_WORK ITEM_
From the line that includes "Task: Select the Current Period column header" to the last line of the records, inclusive, repeat each line exactly.

_DATA EXCERPTS_
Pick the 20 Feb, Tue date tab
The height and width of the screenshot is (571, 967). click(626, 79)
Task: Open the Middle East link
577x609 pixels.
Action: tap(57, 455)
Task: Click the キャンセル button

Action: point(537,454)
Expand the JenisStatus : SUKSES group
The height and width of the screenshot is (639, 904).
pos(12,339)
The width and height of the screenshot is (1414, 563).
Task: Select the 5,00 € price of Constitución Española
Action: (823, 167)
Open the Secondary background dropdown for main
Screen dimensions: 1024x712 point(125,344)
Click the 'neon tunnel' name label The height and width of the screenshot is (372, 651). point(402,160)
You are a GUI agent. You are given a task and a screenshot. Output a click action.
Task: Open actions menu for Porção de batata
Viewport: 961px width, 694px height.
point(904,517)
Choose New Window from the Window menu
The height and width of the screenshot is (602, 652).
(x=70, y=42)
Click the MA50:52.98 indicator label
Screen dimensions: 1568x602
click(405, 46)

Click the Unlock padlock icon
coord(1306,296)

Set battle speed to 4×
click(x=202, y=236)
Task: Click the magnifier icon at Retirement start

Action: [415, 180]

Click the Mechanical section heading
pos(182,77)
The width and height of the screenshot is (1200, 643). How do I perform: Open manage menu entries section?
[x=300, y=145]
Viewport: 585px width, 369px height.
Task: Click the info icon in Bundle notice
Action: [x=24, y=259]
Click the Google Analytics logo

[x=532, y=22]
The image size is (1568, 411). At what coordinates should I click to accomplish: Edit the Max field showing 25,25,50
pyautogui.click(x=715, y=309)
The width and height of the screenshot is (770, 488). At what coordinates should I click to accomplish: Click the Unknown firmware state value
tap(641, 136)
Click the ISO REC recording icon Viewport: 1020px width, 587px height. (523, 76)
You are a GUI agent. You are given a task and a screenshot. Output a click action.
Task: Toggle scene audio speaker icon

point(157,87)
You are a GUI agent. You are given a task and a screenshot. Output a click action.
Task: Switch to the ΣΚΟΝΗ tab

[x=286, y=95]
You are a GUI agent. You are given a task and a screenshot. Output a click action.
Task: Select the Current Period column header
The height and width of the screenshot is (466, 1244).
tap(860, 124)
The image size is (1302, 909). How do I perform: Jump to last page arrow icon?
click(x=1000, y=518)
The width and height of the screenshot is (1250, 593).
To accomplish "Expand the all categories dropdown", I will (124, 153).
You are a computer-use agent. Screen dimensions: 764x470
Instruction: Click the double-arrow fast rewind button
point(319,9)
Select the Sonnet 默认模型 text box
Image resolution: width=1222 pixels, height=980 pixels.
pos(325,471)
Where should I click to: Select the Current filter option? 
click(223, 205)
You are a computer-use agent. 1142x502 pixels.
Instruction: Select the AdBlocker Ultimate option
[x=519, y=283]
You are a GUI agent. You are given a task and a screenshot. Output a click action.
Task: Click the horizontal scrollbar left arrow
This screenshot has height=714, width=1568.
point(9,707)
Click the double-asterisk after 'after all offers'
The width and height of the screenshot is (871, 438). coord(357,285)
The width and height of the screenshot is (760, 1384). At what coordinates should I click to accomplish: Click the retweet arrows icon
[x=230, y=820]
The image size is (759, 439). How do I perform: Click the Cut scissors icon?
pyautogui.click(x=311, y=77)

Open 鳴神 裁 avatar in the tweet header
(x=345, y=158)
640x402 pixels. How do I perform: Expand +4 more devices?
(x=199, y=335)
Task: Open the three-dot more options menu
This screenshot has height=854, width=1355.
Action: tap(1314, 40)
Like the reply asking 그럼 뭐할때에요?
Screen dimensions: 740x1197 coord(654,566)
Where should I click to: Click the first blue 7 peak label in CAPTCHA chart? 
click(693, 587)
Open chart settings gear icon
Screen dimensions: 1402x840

_ANSWER TO THE PROBLEM_
Task: Select the Current Period column header
The height and width of the screenshot is (466, 1244).
tap(860, 124)
The image size is (1302, 909). How do I perform: Jump to last page arrow icon?
click(x=1000, y=518)
The width and height of the screenshot is (1250, 593).
To accomplish "Expand the all categories dropdown", I will (124, 153).
You are a computer-use agent. Screen dimensions: 764x470
Instruction: Click the double-arrow fast rewind button
point(319,9)
Select the Sonnet 默认模型 text box
Image resolution: width=1222 pixels, height=980 pixels.
pos(325,471)
Where should I click to: Select the Current filter option? 
click(223, 205)
You are a computer-use agent. 1142x502 pixels.
Instruction: Select the AdBlocker Ultimate option
[x=519, y=283]
You are a GUI agent. You are given a task and a screenshot. Output a click action.
Task: Click the horizontal scrollbar left arrow
This screenshot has height=714, width=1568.
point(9,707)
Click the double-asterisk after 'after all offers'
The width and height of the screenshot is (871, 438). coord(357,285)
The width and height of the screenshot is (760, 1384). At what coordinates should I click to accomplish: Click the retweet arrows icon
[x=230, y=820]
The image size is (759, 439). How do I perform: Click the Cut scissors icon?
pyautogui.click(x=311, y=77)

Open 鳴神 裁 avatar in the tweet header
(x=345, y=158)
640x402 pixels. How do I perform: Expand +4 more devices?
(x=199, y=335)
Task: Open the three-dot more options menu
This screenshot has height=854, width=1355.
Action: tap(1314, 40)
Like the reply asking 그럼 뭐할때에요?
Screen dimensions: 740x1197 coord(654,566)
Where should I click to: Click the first blue 7 peak label in CAPTCHA chart? 
click(693, 587)
Open chart settings gear icon
Screen dimensions: 1402x840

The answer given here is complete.